══ Material provided ══
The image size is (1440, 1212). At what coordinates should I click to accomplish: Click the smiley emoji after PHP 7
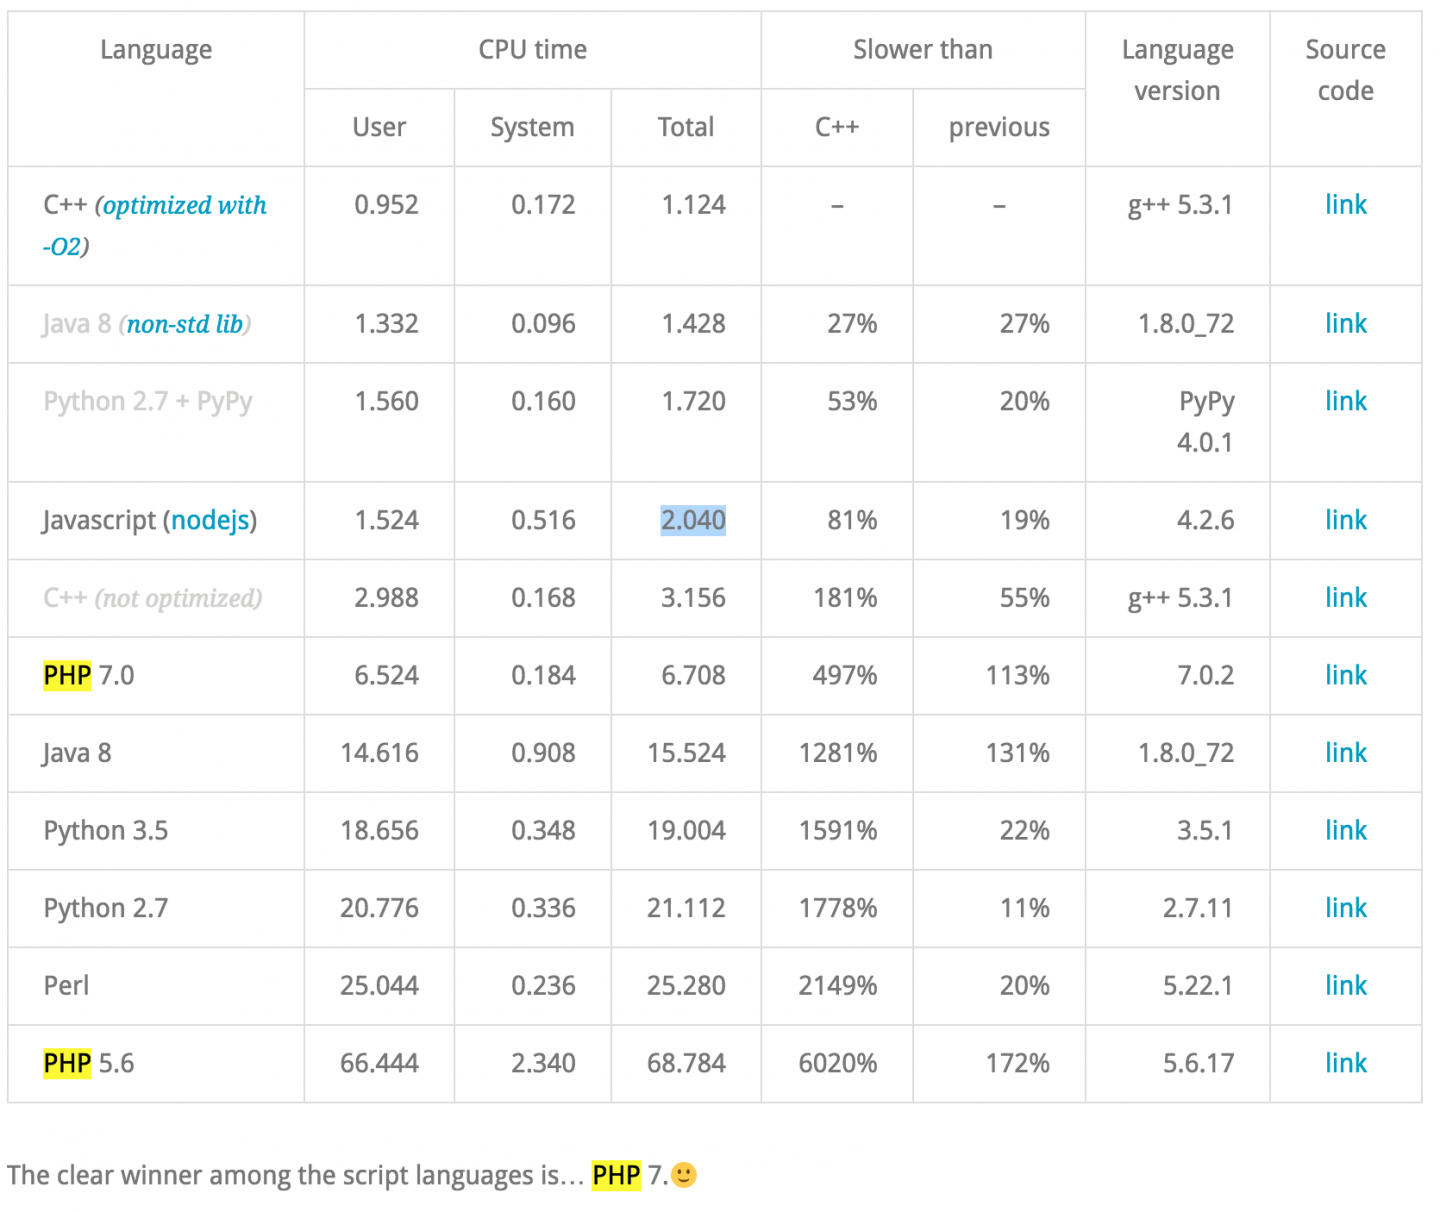(684, 1175)
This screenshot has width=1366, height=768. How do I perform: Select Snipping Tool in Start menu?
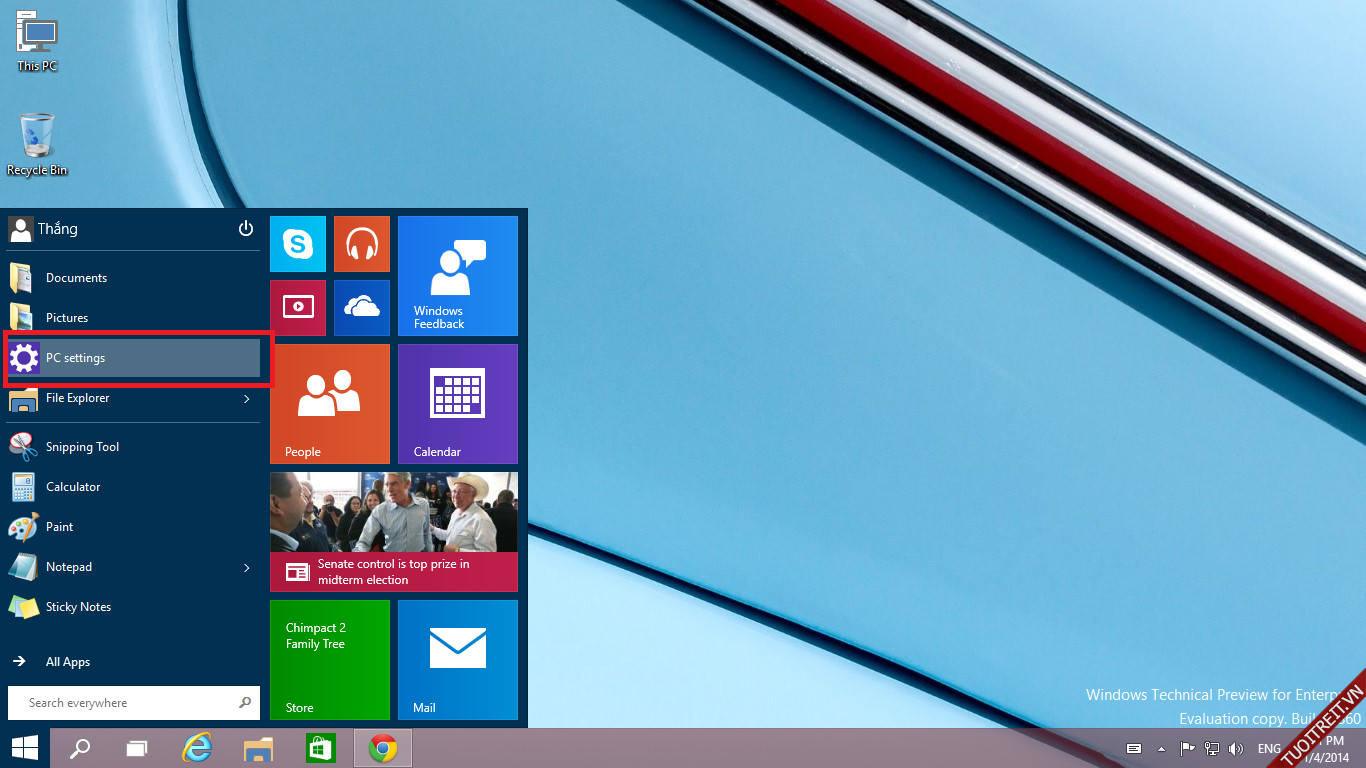point(82,447)
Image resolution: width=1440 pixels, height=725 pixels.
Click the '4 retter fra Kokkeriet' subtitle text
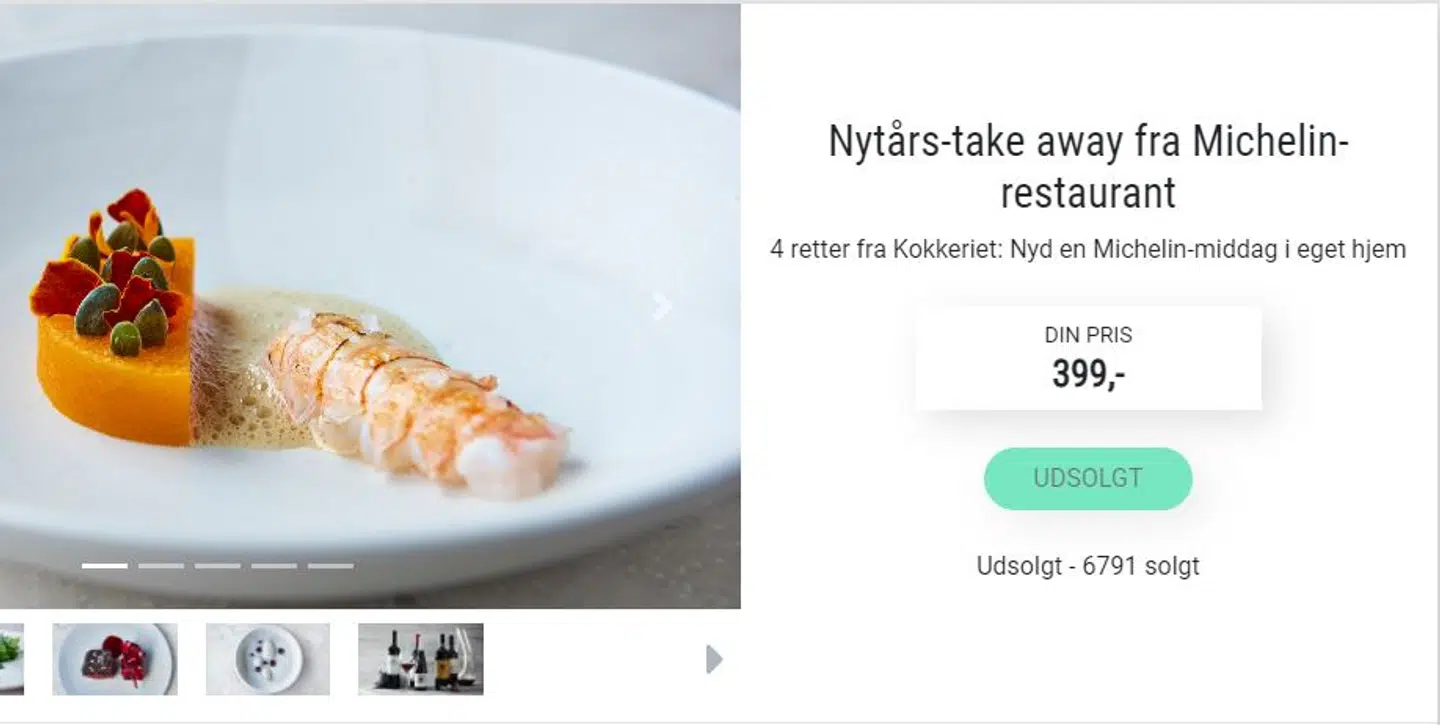pyautogui.click(x=1088, y=249)
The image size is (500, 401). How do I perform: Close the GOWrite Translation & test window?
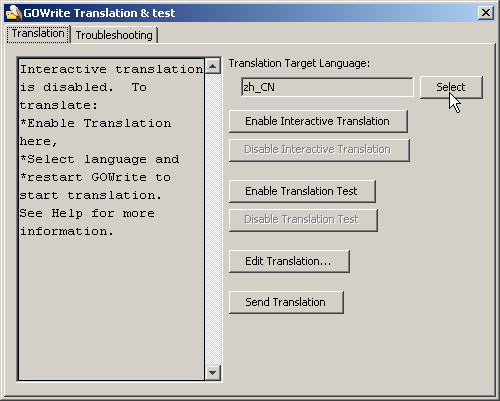[486, 13]
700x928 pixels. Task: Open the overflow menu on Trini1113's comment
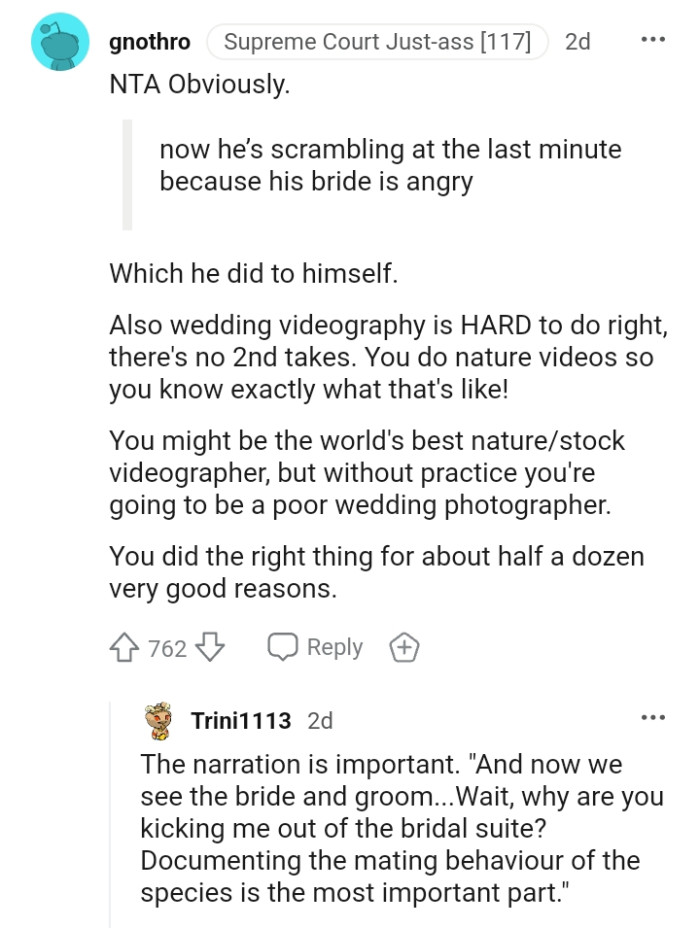[652, 719]
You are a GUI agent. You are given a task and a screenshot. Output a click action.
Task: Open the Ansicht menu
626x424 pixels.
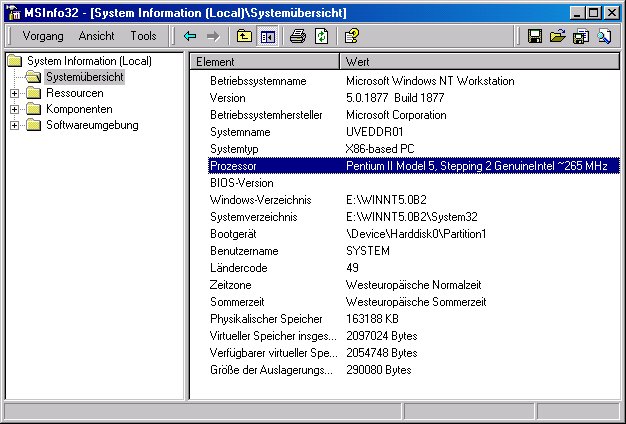coord(96,36)
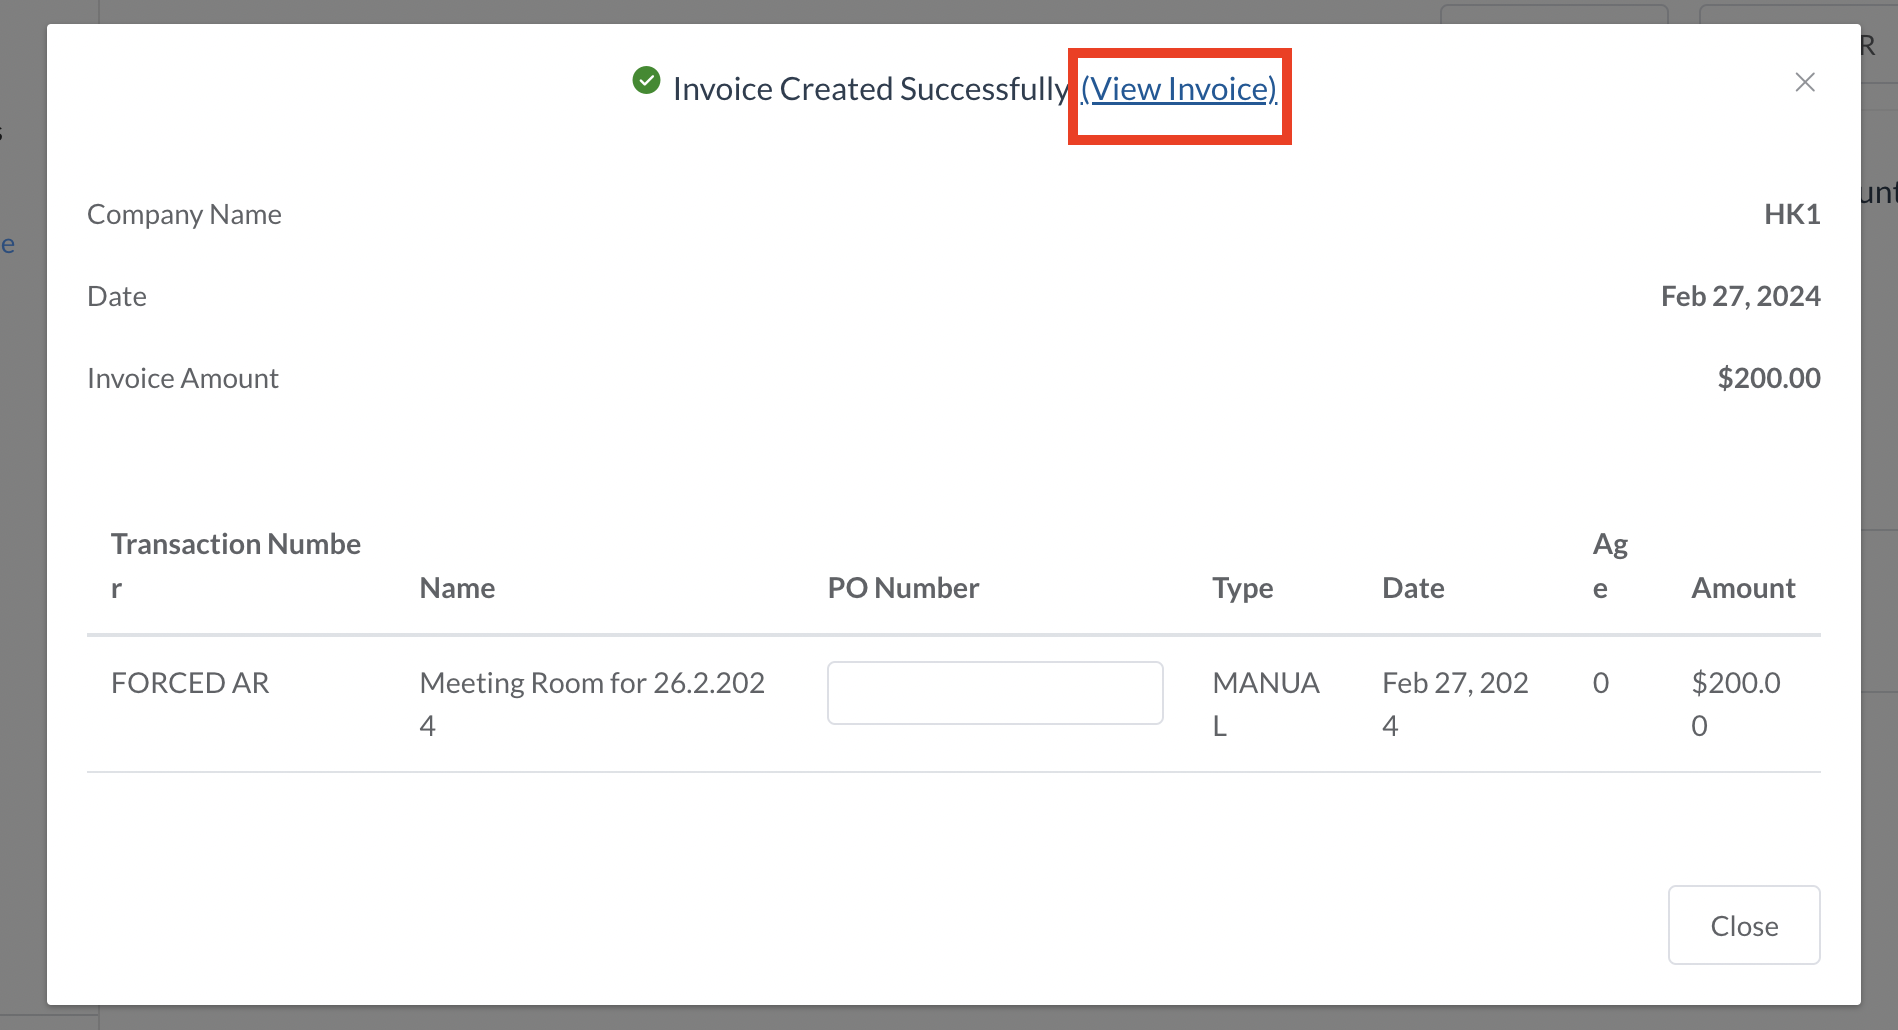Click the MANUAL type cell

pos(1265,703)
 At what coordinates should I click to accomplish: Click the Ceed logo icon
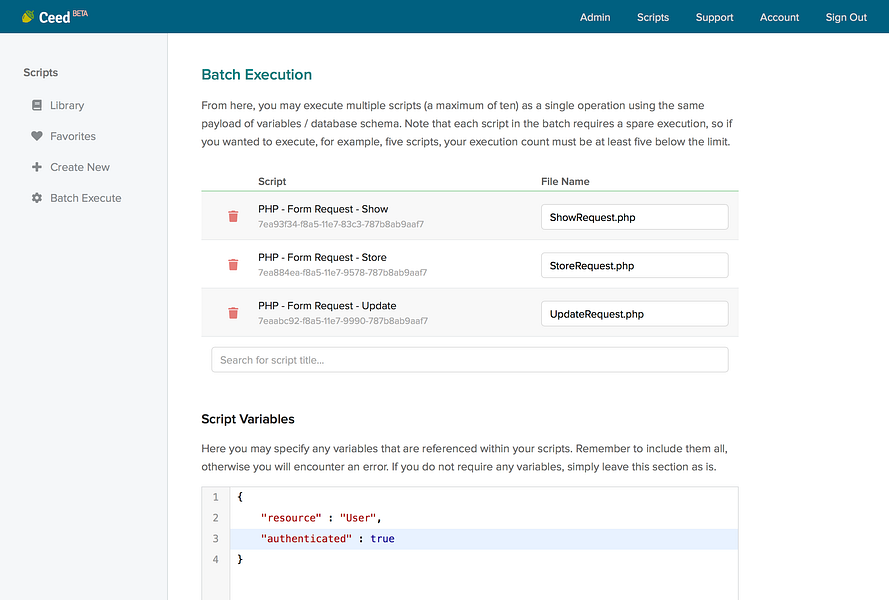28,16
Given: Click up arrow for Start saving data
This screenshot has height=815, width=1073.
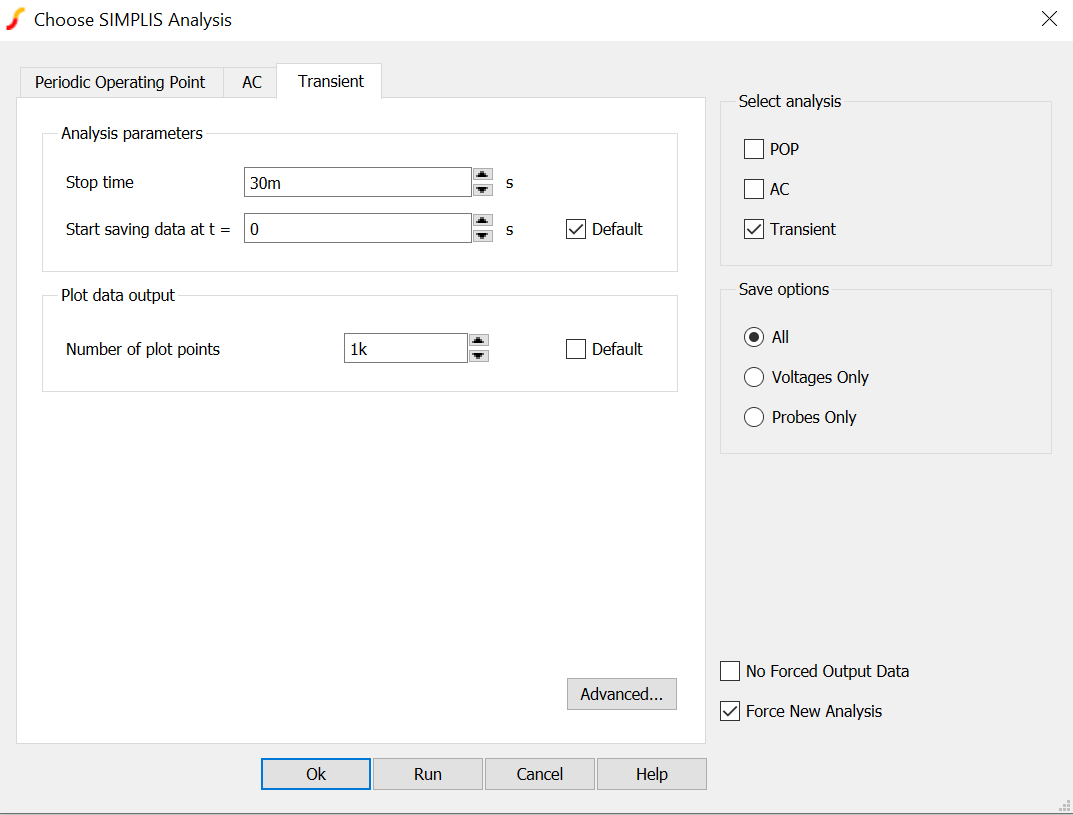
═══
Count the lines of the material above that contain the string "pixels", and give only the number.

**Finished task**.
3